Work task: Retype the complete listing exactly as it appears.
──────── Task input
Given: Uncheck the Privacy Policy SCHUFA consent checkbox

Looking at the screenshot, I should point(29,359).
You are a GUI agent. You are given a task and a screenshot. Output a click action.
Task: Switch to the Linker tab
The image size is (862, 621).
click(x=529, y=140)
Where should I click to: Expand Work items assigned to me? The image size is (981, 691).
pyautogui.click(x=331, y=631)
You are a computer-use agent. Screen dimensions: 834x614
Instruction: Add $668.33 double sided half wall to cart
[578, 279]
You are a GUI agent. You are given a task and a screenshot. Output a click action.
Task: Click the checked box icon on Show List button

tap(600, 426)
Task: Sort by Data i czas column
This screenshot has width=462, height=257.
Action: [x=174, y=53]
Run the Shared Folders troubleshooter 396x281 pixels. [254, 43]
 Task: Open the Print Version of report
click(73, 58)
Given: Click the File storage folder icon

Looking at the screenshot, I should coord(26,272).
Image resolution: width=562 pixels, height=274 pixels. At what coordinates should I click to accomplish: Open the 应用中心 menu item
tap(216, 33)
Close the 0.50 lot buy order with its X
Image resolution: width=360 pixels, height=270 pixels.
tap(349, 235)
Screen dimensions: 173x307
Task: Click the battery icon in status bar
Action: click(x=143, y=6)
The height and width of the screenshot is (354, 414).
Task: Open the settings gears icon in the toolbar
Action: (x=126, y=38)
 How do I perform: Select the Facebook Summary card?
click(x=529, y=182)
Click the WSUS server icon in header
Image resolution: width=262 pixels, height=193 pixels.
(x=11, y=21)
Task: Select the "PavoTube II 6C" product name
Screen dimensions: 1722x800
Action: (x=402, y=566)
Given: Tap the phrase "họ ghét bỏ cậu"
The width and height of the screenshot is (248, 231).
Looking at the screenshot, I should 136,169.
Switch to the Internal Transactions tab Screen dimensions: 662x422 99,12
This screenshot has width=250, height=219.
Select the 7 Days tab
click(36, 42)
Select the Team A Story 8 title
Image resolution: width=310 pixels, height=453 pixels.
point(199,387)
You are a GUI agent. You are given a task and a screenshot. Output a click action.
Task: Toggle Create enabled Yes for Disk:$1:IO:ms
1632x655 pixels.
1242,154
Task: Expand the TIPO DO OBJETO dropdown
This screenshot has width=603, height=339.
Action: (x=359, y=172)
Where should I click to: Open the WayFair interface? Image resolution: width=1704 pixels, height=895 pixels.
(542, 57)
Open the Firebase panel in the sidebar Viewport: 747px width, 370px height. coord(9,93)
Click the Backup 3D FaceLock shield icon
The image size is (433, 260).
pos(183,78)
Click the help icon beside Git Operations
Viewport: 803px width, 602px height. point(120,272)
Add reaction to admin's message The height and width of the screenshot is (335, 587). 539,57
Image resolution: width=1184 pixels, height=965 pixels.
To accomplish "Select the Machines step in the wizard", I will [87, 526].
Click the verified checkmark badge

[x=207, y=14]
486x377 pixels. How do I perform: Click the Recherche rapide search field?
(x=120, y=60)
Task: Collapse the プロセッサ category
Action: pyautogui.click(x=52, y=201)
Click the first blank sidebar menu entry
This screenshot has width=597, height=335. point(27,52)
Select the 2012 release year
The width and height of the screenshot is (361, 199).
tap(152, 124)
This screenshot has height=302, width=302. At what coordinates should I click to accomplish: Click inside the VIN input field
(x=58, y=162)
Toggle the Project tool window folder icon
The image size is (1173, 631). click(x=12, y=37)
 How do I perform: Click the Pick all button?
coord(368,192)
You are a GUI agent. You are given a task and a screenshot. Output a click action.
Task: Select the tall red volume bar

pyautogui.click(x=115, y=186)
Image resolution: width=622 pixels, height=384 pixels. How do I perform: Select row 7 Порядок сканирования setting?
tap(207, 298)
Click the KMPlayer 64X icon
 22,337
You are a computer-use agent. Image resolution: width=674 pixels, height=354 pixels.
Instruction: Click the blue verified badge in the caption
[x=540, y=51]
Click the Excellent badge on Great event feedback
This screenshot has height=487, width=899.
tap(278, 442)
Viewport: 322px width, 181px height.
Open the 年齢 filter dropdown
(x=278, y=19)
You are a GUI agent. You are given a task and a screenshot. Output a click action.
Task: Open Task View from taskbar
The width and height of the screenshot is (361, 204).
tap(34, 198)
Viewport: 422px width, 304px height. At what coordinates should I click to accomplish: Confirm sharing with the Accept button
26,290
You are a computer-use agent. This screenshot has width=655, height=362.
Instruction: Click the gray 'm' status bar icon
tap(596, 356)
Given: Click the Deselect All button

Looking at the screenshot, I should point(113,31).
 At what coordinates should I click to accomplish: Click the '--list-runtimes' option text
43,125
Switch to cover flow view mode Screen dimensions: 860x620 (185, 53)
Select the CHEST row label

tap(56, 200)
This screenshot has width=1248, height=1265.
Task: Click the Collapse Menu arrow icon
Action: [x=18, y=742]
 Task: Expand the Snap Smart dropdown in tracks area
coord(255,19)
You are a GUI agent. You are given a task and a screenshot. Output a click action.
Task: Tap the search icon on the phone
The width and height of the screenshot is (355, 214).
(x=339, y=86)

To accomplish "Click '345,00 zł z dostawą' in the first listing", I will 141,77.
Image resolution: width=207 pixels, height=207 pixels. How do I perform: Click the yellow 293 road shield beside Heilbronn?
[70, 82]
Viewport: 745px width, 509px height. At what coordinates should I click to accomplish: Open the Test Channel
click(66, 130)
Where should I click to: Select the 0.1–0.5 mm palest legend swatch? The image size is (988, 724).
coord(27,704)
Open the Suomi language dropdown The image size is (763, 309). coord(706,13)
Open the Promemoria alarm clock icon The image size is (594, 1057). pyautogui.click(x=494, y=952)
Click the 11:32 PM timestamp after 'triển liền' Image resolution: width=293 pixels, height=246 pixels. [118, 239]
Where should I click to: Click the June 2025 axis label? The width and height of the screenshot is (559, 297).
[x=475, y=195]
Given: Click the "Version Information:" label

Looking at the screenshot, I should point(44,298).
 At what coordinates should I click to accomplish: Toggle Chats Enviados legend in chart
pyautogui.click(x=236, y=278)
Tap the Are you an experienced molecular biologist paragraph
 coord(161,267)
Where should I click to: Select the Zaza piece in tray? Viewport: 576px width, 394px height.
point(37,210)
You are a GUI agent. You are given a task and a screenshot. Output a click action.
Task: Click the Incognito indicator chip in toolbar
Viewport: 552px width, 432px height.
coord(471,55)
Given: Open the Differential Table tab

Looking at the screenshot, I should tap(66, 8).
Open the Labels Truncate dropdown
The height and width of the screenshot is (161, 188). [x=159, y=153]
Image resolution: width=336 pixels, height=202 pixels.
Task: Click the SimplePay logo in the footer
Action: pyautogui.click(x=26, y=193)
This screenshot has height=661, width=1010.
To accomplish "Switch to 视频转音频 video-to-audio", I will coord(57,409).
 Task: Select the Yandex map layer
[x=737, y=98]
────────────────
Task result:
Given: Uncheck the Privacy Policy SCHUFA consent checkbox

Looking at the screenshot, I should point(29,359).
You are a GUI agent. You are given a task and a screenshot. Output a click action.
Task: Switch to the Linker tab
The image size is (862, 621).
click(x=529, y=140)
Where should I click to: Expand Work items assigned to me? The image size is (981, 691).
pyautogui.click(x=331, y=631)
You are a computer-use agent. Screen dimensions: 834x614
Instruction: Add $668.33 double sided half wall to cart
[578, 279]
You are a GUI agent. You are given a task and a screenshot. Output a click action.
Task: Click the checked box icon on Show List button

tap(600, 426)
Task: Sort by Data i czas column
This screenshot has width=462, height=257.
Action: [x=174, y=53]
Run the Shared Folders troubleshooter 396x281 pixels. [254, 43]
 Task: Open the Print Version of report
click(73, 58)
Given: Click the File storage folder icon

Looking at the screenshot, I should coord(26,272).
Image resolution: width=562 pixels, height=274 pixels. At what coordinates should I click to accomplish: Open the 应用中心 menu item
tap(216, 33)
Close the 0.50 lot buy order with its X
Image resolution: width=360 pixels, height=270 pixels.
tap(349, 235)
Screen dimensions: 173x307
Task: Click the battery icon in status bar
Action: click(x=143, y=6)
The height and width of the screenshot is (354, 414).
Task: Open the settings gears icon in the toolbar
Action: (x=126, y=38)
 How do I perform: Select the Facebook Summary card?
click(x=529, y=182)
Click the WSUS server icon in header
Image resolution: width=262 pixels, height=193 pixels.
(x=11, y=21)
Task: Select the "PavoTube II 6C" product name
Screen dimensions: 1722x800
Action: (x=402, y=566)
Given: Tap the phrase "họ ghét bỏ cậu"
The width and height of the screenshot is (248, 231).
Looking at the screenshot, I should 136,169.
Switch to the Internal Transactions tab Screen dimensions: 662x422 99,12
This screenshot has width=250, height=219.
Select the 7 Days tab
click(36, 42)
Select the Team A Story 8 title
Image resolution: width=310 pixels, height=453 pixels.
point(199,387)
You are a GUI agent. You are given a task and a screenshot. Output a click action.
Task: Toggle Create enabled Yes for Disk:$1:IO:ms
1632x655 pixels.
1242,154
Task: Expand the TIPO DO OBJETO dropdown
This screenshot has width=603, height=339.
Action: (x=359, y=172)
Where should I click to: Open the WayFair interface? Image resolution: width=1704 pixels, height=895 pixels.
(542, 57)
Open the Firebase panel in the sidebar Viewport: 747px width, 370px height. coord(9,93)
Click the Backup 3D FaceLock shield icon
The image size is (433, 260).
pos(183,78)
Click the help icon beside Git Operations
Viewport: 803px width, 602px height. point(120,272)
Add reaction to admin's message The height and width of the screenshot is (335, 587). 539,57
Image resolution: width=1184 pixels, height=965 pixels.
To accomplish "Select the Machines step in the wizard", I will [87, 526].
Click the verified checkmark badge

[x=207, y=14]
486x377 pixels. How do I perform: Click the Recherche rapide search field?
(x=120, y=60)
Task: Collapse the プロセッサ category
Action: pyautogui.click(x=52, y=201)
Click the first blank sidebar menu entry
This screenshot has width=597, height=335. point(27,52)
Select the 2012 release year
The width and height of the screenshot is (361, 199).
tap(152, 124)
This screenshot has height=302, width=302. At what coordinates should I click to accomplish: Click inside the VIN input field
(x=58, y=162)
Toggle the Project tool window folder icon
The image size is (1173, 631). click(x=12, y=37)
 How do I perform: Click the Pick all button?
coord(368,192)
You are a GUI agent. You are given a task and a screenshot. Output a click action.
Task: Select the tall red volume bar

pyautogui.click(x=115, y=186)
Image resolution: width=622 pixels, height=384 pixels. How do I perform: Select row 7 Порядок сканирования setting?
tap(207, 298)
Click the KMPlayer 64X icon
 22,337
You are a computer-use agent. Image resolution: width=674 pixels, height=354 pixels.
Instruction: Click the blue verified badge in the caption
[x=540, y=51]
Click the Excellent badge on Great event feedback
This screenshot has height=487, width=899.
tap(278, 442)
Viewport: 322px width, 181px height.
Open the 年齢 filter dropdown
(x=278, y=19)
You are a GUI agent. You are given a task and a screenshot. Output a click action.
Task: Open Task View from taskbar
The width and height of the screenshot is (361, 204).
tap(34, 198)
Viewport: 422px width, 304px height. At what coordinates should I click to accomplish: Confirm sharing with the Accept button
26,290
You are a computer-use agent. This screenshot has width=655, height=362.
Instruction: Click the gray 'm' status bar icon
tap(596, 356)
Given: Click the Deselect All button

Looking at the screenshot, I should point(113,31).
 At what coordinates should I click to accomplish: Click the '--list-runtimes' option text
43,125
Switch to cover flow view mode Screen dimensions: 860x620 (185, 53)
Select the CHEST row label

tap(56, 200)
This screenshot has width=1248, height=1265.
Task: Click the Collapse Menu arrow icon
Action: [x=18, y=742]
 Task: Expand the Snap Smart dropdown in tracks area
coord(255,19)
You are a GUI agent. You are given a task and a screenshot. Output a click action.
Task: Tap the search icon on the phone
The width and height of the screenshot is (355, 214).
(x=339, y=86)

To accomplish "Click '345,00 zł z dostawą' in the first listing", I will 141,77.
Image resolution: width=207 pixels, height=207 pixels. How do I perform: Click the yellow 293 road shield beside Heilbronn?
[70, 82]
Viewport: 745px width, 509px height. At what coordinates should I click to accomplish: Open the Test Channel
click(66, 130)
Where should I click to: Select the 0.1–0.5 mm palest legend swatch? The image size is (988, 724).
coord(27,704)
Open the Suomi language dropdown The image size is (763, 309). coord(706,13)
Open the Promemoria alarm clock icon The image size is (594, 1057). pyautogui.click(x=494, y=952)
Click the 11:32 PM timestamp after 'triển liền' Image resolution: width=293 pixels, height=246 pixels. [118, 239]
Where should I click to: Click the June 2025 axis label? The width and height of the screenshot is (559, 297).
[x=475, y=195]
Given: Click the "Version Information:" label

Looking at the screenshot, I should point(44,298).
 At what coordinates should I click to accomplish: Toggle Chats Enviados legend in chart
pyautogui.click(x=236, y=278)
Tap the Are you an experienced molecular biologist paragraph
 coord(161,267)
Where should I click to: Select the Zaza piece in tray? Viewport: 576px width, 394px height.
point(37,210)
You are a GUI agent. You are given a task and a screenshot. Output a click action.
Task: Click the Incognito indicator chip in toolbar
Viewport: 552px width, 432px height.
coord(471,55)
Given: Open the Differential Table tab

Looking at the screenshot, I should tap(66, 8).
Open the Labels Truncate dropdown
The height and width of the screenshot is (161, 188). [x=159, y=153]
Image resolution: width=336 pixels, height=202 pixels.
Task: Click the SimplePay logo in the footer
Action: pyautogui.click(x=26, y=193)
This screenshot has height=661, width=1010.
To accomplish "Switch to 视频转音频 video-to-audio", I will coord(57,409).
 Task: Select the Yandex map layer
[x=737, y=98]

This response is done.